O representante mercantil dos EUA, Jamieson Greer, declarou encerradas as negociações em seguida a última reunião com a delegação brasileira e afirmou que teria faltado esforço do governo brasílio nas tratativas. A avaliação foi contestada pelo ministro do Desenvolvimento, Indústria, Negócio e Serviços, Márcio Elias Rosa, e pelos embaixadores Mauricio Lyrio e Audo Faleiro, que afirmaram que os Estados Unidos não apresentaram argumentos técnicos suficientes para sustentar a investigação oportunidade com base na Seção 301 da legislação mercantil norte-americana.
O que está em jogo
A tarifa de 25% pode atingir até 21% do valor totalidade das exportações brasileiras ao mercado norte-americano, segundo estimativas do setor. A lista de exceções preserva produtos estratégicos, a exemplo do moca, além de determinados metais, produtos energéticos e componentes aeronáuticos foram mantidos fora do alcance da medida.
Greer informou que não haverá uma lista dinâmica de exceções, o que significa que os produtos não incluídos na isenção inicial não poderão ser retirados posteriormente sem novidade negociação. O Brasil havia proposto a redução das tarifas de importação aplicadas ao etanol norte-americano em troca de maior chegada do açúcar brasílio ao mercado dos EUA, opção rejeitada pelo USTR durante as conversas.

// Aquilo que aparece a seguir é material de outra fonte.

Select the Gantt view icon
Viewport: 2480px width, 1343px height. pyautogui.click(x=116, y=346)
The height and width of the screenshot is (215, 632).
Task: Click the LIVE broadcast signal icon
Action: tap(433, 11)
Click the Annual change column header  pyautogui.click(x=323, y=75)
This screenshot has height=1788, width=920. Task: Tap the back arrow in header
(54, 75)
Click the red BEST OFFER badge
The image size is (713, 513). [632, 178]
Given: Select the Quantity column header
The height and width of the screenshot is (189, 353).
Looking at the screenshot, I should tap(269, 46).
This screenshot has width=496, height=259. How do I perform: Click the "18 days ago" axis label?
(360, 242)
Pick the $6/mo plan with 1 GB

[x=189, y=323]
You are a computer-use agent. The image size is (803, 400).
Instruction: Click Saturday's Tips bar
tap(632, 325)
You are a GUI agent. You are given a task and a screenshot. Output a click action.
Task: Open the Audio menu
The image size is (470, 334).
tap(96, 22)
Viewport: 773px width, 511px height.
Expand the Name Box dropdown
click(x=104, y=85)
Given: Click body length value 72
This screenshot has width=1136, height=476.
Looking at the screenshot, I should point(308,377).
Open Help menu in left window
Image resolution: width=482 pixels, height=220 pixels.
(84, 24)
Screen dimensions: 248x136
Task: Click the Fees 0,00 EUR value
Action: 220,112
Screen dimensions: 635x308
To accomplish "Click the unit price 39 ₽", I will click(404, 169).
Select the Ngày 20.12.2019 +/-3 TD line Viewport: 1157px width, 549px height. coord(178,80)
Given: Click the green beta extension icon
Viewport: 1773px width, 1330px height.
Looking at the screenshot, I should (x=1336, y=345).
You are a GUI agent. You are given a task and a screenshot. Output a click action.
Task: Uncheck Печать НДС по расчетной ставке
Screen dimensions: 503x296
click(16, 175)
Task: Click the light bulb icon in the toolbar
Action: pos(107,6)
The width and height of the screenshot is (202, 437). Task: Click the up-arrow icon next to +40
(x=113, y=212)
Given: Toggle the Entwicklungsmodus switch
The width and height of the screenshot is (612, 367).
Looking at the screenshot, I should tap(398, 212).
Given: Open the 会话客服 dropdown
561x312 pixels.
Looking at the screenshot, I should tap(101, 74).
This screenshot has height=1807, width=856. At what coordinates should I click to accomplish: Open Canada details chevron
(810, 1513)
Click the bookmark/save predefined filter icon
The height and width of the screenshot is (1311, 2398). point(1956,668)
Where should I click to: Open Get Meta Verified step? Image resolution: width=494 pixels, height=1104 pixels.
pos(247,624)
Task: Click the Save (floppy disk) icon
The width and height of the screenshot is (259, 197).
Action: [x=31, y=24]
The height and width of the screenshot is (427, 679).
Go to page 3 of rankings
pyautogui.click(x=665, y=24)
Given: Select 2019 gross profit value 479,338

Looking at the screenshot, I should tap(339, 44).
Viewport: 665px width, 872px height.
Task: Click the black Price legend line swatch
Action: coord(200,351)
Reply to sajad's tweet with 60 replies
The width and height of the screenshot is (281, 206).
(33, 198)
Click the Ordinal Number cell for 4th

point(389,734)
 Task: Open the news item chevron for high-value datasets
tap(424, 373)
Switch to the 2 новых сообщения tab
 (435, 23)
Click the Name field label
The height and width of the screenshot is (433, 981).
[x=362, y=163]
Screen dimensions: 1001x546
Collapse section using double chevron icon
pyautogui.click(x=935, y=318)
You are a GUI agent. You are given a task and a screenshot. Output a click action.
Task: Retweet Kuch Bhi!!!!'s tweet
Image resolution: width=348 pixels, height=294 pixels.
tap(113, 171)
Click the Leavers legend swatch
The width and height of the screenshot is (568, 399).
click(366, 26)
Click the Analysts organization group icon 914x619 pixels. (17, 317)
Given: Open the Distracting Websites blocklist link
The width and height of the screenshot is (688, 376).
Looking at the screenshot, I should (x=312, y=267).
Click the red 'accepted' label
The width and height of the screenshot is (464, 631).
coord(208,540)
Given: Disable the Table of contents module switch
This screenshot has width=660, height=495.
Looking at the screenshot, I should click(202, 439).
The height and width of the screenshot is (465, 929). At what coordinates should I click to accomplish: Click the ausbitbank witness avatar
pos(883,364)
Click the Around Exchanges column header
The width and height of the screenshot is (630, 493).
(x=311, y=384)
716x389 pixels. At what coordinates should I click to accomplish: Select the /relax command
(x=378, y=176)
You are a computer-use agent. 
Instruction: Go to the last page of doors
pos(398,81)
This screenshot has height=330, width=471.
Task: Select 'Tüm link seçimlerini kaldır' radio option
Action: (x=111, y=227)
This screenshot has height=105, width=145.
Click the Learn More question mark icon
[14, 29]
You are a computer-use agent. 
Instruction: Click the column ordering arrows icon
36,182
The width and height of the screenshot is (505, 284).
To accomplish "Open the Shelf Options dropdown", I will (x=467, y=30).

Posição do governo brasílio
Brasília entrou nas negociações finais sem fomentar ilusões sobre um consonância de última hora. A avaliação preponderante dentro do governo era que o intuito já não era impedir a tarifa, mas prometer que o texto americano preservasse canais diplomáticos, permitisse mudanças futuras na lista de produtos atingidos e deixasse evidente que a decisão poderia ser revista caso houvesse progressão nas tratativas.
Um dos pontos de atrito foi a criminação americana de aumento do desmatamento no Brasil. A delegação brasileira contestou o uso do objecto porquê justificativa mercantil, argumentando que os dados relacionados à Amazônia não confirmam a avaliação apresentada pelo USTR. O corpo jurídico do Executivo estuda acionar a Lei de Reciprocidade, aprovada pelo Congresso Vernáculo no ano pretérito em seguida a primeira prenúncio americana de sobretaxa de 50%, que confere ao Estado brasílio o poder de retaliar comercialmente nações que criem restrições sem fundamento técnico contra produtos brasileiros.
Fracasso diplomático
A confirmação do tarifaço recai sobre Lula 3 porquê o maior fracasso de política externa desde o início do procuração, num momento em que o Brasil enfrenta eleição presidencial em outubro, com Lula empatado no segundo vez com Flávio Bolsonaro.
A decisão americana isola o Palácio do Planalto. Argentina, Paraguai, Colômbia e Equador estão alinhados com Washington, enquanto o Brasil é o único grande país sul-americano sem chegada preferencial ao mercado norte-americano.